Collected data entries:
-- -- --

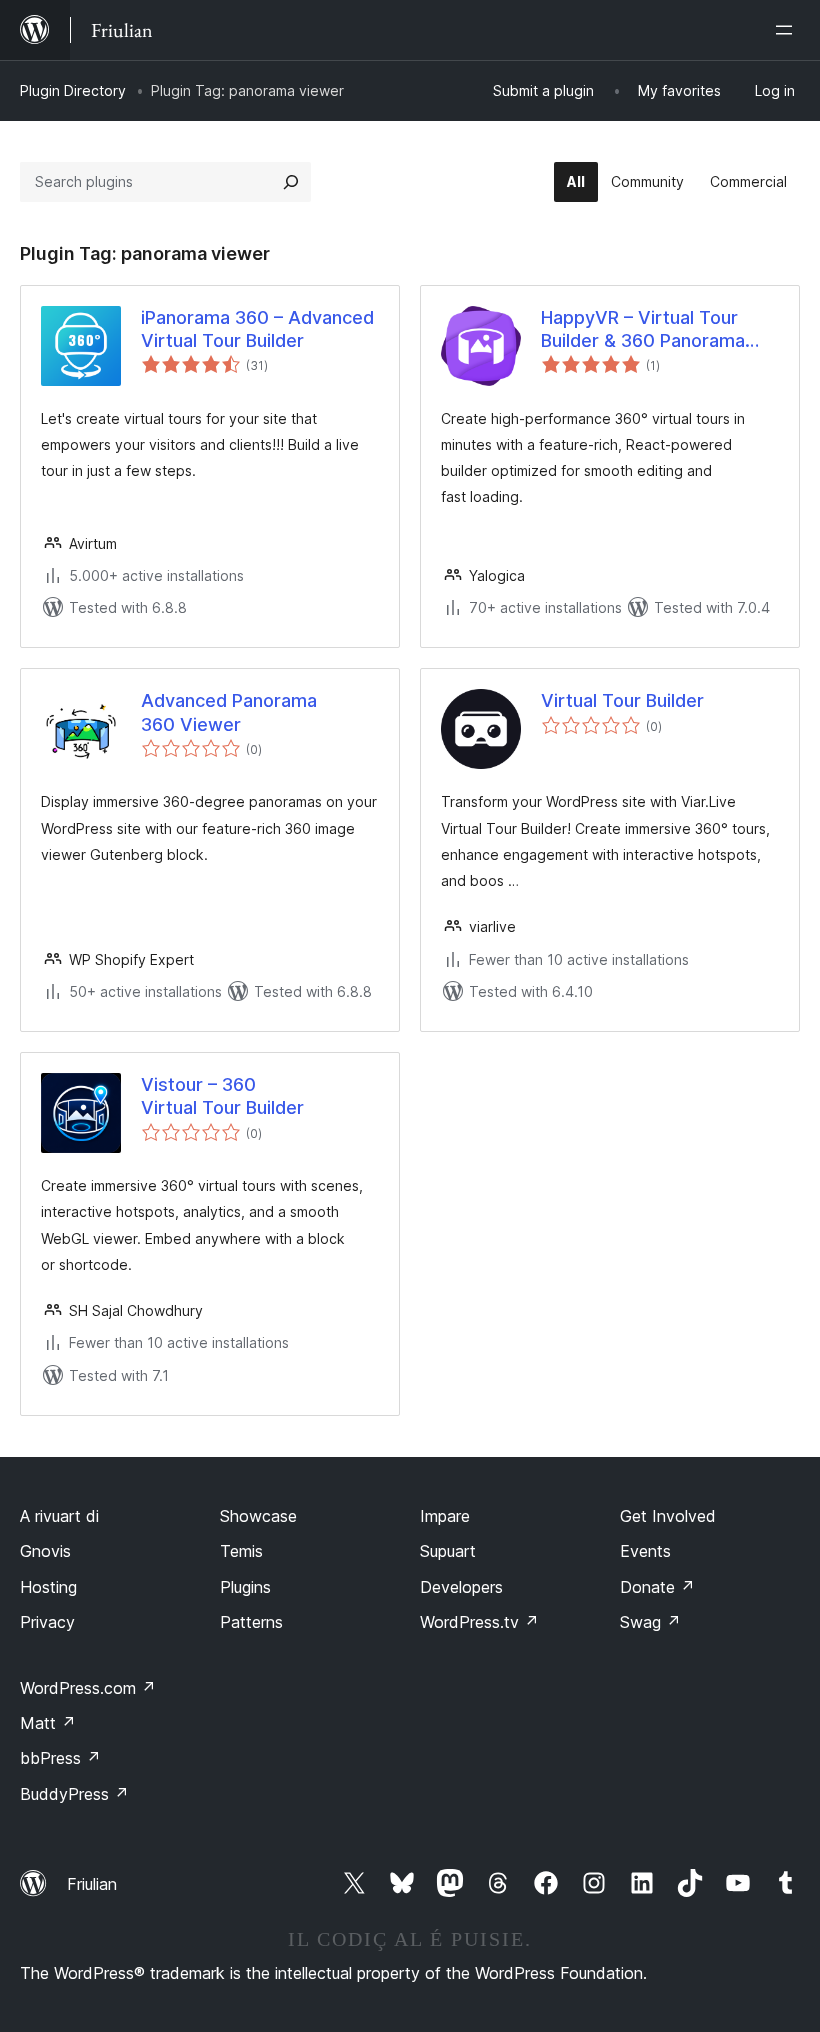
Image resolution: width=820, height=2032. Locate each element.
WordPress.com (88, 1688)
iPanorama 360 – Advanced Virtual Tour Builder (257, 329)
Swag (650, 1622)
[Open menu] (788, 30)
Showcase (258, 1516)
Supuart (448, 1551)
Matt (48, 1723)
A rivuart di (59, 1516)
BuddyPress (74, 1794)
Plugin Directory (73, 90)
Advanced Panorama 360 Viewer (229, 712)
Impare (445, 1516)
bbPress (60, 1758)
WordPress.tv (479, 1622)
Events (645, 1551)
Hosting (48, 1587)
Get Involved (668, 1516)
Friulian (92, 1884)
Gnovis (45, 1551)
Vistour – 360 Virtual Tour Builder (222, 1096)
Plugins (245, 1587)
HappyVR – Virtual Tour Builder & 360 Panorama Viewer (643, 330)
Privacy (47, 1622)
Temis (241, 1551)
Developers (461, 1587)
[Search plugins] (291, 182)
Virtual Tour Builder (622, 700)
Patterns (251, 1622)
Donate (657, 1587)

-- -- --

## REQUIRED WORK
Above are some lines. Repeat exactly, and only, those from the line that has "Supuart (448, 1551)" through the line that has "Get Involved (668, 1516)".

## RESULT OF THE TASK
Supuart (448, 1551)
Matt (48, 1723)
A rivuart di (59, 1516)
BuddyPress (74, 1794)
Plugin Directory (73, 90)
Advanced Panorama 360 Viewer (229, 712)
Impare (445, 1516)
bbPress (60, 1758)
WordPress.tv (479, 1622)
Events (645, 1551)
Hosting (48, 1587)
Get Involved (668, 1516)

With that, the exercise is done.